Modern ffmpeg builds use x264. Unless you're referring to some old build that gives worse than xvid
/************************************************** ***************************
* x264: h264 encoder
************************************************** ***************************
* Copyright (C) 2003 Laurent Aimar
* $Id: encoder.c,v 1.1 2004/06/03 19:27:08 fenrir Exp $
*
* Authors: Laurent Aimar <fenrir@via.ecp.fr>
*
* This program is free software; you can redistribute it and/or modify
* it under the terms of the GNU General Public License as published by
* the Free Software Foundation; either version 2 of the License, or
* (at your option) any later version.
*
* This program is distributed in the hope that it will be useful,
* but WITHOUT ANY WARRANTY; without even the implied warranty of
* MERCHANTABILITY or FITNESS FOR A PARTICULAR PURPOSE. See the
* GNU General Public License for more details.
*
* You should have received a copy of the GNU General Public License
* along with this program; if not, write to the Free Software
* Foundation, Inc., 59 Temple Place - Suite 330, Boston, MA 02111, USA.
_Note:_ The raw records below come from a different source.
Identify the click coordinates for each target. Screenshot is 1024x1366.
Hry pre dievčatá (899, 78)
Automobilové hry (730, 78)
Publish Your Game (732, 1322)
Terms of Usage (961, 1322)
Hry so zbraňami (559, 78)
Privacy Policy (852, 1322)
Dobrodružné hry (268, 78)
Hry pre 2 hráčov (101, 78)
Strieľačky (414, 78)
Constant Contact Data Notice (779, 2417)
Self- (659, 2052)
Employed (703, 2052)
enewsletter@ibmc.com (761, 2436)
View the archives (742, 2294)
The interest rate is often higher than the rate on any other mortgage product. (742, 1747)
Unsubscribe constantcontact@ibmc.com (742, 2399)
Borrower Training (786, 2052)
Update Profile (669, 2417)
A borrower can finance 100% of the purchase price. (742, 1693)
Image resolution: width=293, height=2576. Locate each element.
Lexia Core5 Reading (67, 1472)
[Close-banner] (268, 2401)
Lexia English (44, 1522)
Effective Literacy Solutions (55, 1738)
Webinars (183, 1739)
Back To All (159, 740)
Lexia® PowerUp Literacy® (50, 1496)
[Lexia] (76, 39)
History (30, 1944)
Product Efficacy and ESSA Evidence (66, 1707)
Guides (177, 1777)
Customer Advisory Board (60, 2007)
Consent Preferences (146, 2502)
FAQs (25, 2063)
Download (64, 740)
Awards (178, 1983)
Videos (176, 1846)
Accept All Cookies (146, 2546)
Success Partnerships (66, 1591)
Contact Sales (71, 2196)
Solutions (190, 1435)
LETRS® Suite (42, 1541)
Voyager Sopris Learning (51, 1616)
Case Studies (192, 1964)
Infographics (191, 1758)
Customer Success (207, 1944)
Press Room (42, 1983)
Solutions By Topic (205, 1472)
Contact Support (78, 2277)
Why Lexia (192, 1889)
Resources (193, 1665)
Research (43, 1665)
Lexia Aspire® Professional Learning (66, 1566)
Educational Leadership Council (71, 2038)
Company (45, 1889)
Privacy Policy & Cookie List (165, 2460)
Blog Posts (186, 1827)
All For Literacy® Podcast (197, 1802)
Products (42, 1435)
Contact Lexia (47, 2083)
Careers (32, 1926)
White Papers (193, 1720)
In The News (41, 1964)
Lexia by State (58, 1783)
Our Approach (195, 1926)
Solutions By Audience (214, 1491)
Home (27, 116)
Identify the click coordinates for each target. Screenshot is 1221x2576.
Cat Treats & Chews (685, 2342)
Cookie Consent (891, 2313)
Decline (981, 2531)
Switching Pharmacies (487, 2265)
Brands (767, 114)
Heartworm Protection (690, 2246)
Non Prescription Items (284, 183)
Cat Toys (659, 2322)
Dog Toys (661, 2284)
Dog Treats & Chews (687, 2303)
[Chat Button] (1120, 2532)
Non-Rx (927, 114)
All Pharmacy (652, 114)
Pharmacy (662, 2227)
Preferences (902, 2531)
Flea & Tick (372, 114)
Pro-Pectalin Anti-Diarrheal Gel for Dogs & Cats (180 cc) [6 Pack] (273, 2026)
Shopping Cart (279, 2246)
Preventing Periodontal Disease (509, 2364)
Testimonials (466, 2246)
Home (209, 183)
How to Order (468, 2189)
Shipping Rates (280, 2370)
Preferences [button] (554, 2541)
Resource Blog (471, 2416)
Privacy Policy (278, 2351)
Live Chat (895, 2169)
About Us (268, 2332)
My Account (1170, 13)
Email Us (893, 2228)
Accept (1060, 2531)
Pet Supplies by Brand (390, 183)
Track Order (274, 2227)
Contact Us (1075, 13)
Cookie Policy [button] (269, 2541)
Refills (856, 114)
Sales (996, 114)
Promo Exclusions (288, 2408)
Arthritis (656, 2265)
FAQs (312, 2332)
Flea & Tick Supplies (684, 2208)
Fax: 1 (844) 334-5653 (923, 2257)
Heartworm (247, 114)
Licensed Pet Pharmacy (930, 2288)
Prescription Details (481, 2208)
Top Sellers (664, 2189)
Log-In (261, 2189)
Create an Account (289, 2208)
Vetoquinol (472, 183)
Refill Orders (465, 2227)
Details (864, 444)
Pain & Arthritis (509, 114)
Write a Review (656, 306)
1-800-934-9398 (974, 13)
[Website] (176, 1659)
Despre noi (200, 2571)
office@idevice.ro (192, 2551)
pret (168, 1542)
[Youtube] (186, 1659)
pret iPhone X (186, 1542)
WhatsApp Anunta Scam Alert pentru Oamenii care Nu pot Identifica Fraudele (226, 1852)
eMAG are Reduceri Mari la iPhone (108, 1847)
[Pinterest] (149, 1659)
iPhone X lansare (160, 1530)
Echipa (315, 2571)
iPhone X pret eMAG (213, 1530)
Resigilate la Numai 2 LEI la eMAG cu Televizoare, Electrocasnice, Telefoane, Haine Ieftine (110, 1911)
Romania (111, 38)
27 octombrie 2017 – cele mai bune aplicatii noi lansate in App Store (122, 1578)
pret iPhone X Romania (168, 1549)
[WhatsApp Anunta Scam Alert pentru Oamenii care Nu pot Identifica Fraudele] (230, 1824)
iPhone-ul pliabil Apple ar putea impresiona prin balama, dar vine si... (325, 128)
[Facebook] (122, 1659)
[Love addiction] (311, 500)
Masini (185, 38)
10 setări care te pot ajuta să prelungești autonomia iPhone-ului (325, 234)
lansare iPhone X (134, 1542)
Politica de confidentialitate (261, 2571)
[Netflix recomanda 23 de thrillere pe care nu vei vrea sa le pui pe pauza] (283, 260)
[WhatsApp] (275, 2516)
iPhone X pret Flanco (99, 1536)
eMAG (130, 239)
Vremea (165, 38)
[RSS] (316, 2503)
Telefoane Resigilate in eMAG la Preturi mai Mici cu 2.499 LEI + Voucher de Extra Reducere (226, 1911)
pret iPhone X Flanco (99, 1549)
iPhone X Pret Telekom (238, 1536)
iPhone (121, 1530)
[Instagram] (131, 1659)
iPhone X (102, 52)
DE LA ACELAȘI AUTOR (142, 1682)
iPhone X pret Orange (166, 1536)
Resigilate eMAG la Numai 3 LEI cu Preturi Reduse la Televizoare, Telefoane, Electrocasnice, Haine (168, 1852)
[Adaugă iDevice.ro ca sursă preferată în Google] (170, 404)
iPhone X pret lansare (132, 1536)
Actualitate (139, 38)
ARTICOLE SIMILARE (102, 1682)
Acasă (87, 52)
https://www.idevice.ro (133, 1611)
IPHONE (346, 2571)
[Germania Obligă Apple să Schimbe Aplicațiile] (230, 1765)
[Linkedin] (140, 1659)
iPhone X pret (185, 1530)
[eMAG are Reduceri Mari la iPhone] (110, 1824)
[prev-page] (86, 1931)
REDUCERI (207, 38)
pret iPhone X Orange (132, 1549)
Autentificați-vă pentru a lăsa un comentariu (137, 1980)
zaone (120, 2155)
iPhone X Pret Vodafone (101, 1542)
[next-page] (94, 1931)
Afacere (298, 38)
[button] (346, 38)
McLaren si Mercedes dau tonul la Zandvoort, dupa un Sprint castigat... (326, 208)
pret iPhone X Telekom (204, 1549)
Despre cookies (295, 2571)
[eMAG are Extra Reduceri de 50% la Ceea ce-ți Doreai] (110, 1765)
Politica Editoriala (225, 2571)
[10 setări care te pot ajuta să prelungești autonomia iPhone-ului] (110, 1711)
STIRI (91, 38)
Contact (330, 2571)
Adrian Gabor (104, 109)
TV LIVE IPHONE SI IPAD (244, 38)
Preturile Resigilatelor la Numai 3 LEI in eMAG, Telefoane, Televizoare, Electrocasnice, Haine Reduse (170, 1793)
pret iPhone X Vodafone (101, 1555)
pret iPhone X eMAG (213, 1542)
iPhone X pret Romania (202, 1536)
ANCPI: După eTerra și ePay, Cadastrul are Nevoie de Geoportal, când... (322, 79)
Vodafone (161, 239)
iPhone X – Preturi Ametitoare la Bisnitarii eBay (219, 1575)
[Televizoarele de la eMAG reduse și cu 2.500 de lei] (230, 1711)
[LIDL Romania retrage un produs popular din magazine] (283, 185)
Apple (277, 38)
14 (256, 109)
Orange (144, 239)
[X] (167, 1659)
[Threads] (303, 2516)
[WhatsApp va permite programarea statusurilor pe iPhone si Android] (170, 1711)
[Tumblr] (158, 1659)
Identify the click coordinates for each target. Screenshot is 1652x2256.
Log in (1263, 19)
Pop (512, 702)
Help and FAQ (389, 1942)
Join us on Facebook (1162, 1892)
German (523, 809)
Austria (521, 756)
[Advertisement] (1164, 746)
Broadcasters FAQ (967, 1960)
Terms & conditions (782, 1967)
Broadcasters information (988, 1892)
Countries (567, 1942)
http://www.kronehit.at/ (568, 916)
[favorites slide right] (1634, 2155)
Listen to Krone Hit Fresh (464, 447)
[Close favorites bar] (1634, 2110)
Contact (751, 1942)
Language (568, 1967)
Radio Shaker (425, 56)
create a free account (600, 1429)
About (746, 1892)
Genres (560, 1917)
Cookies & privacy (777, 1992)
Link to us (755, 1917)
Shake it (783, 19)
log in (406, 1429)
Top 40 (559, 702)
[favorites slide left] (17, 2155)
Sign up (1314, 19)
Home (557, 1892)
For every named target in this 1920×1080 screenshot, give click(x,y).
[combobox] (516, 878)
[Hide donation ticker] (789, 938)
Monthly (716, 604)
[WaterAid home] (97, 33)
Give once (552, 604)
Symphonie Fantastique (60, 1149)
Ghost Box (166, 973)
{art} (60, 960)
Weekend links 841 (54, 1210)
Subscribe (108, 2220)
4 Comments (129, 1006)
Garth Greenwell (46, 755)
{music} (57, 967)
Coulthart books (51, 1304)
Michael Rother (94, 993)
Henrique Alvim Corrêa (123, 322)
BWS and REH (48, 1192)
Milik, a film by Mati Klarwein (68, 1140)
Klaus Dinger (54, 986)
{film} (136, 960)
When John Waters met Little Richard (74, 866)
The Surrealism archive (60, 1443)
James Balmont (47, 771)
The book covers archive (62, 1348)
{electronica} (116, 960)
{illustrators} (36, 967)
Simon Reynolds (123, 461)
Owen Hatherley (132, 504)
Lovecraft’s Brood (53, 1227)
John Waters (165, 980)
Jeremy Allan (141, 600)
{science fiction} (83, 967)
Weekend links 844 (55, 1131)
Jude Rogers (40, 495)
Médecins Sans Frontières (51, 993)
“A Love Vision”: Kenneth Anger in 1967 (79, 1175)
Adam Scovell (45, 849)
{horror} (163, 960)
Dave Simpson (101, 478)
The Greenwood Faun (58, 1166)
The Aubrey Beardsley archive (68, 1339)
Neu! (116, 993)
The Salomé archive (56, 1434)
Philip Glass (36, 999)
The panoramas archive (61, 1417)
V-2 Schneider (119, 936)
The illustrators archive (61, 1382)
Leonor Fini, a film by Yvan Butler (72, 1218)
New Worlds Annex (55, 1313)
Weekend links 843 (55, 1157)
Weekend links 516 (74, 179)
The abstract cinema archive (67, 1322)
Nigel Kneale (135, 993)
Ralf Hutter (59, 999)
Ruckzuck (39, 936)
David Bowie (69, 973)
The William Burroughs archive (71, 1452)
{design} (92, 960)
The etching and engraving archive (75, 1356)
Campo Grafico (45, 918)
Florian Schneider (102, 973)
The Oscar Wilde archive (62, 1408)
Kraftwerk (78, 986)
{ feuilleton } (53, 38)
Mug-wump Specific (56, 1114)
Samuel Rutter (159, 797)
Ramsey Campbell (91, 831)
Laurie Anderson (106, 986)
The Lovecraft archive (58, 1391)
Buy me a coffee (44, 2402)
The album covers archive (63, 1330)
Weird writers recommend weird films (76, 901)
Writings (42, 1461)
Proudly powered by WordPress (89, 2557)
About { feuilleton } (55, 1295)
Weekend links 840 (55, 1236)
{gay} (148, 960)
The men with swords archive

************************************************** ***************************/
and here's the copyright notice for libavc:
/*
* H.26L/H.264/AVC/JVT/14496-10/... encoder/decoder
* Copyright (c) 2003 Michael Niedermayer <michaelni@gmx.at>
*
* This file is part of FFmpeg.
*
* FFmpeg is free software; you can redistribute it and/or
* modify it under the terms of the GNU Lesser General Public
* License as published by the Free Software Foundation; either
* version 2.1 of the License, or (at your option) any later version.
*
* FFmpeg is distributed in the hope that it will be useful,
* but WITHOUT ANY WARRANTY; without even the implied warranty of
* MERCHANTABILITY or FITNESS FOR A PARTICULAR PURPOSE. See the GNU
* Lesser General Public License for more details.
*
* You should have received a copy of the GNU Lesser General Public
* License along with FFmpeg; if not, write to the Free Software
* Foundation, Inc., 51 Franklin Street, Fifth Floor, Boston, MA 02110-1301 USA
*/
here's the preprocessor directives for x264:
#include <stdlib.h>
#include <stdio.h>
#include <string.h>
#include <math.h>
#ifdef __WIN32__
#include <windows.h>
#define pthread_t HANDLE
#define pthread_create(t,u,f,d) *(t)=CreateThread(NULL,0,f,d,0,NULL)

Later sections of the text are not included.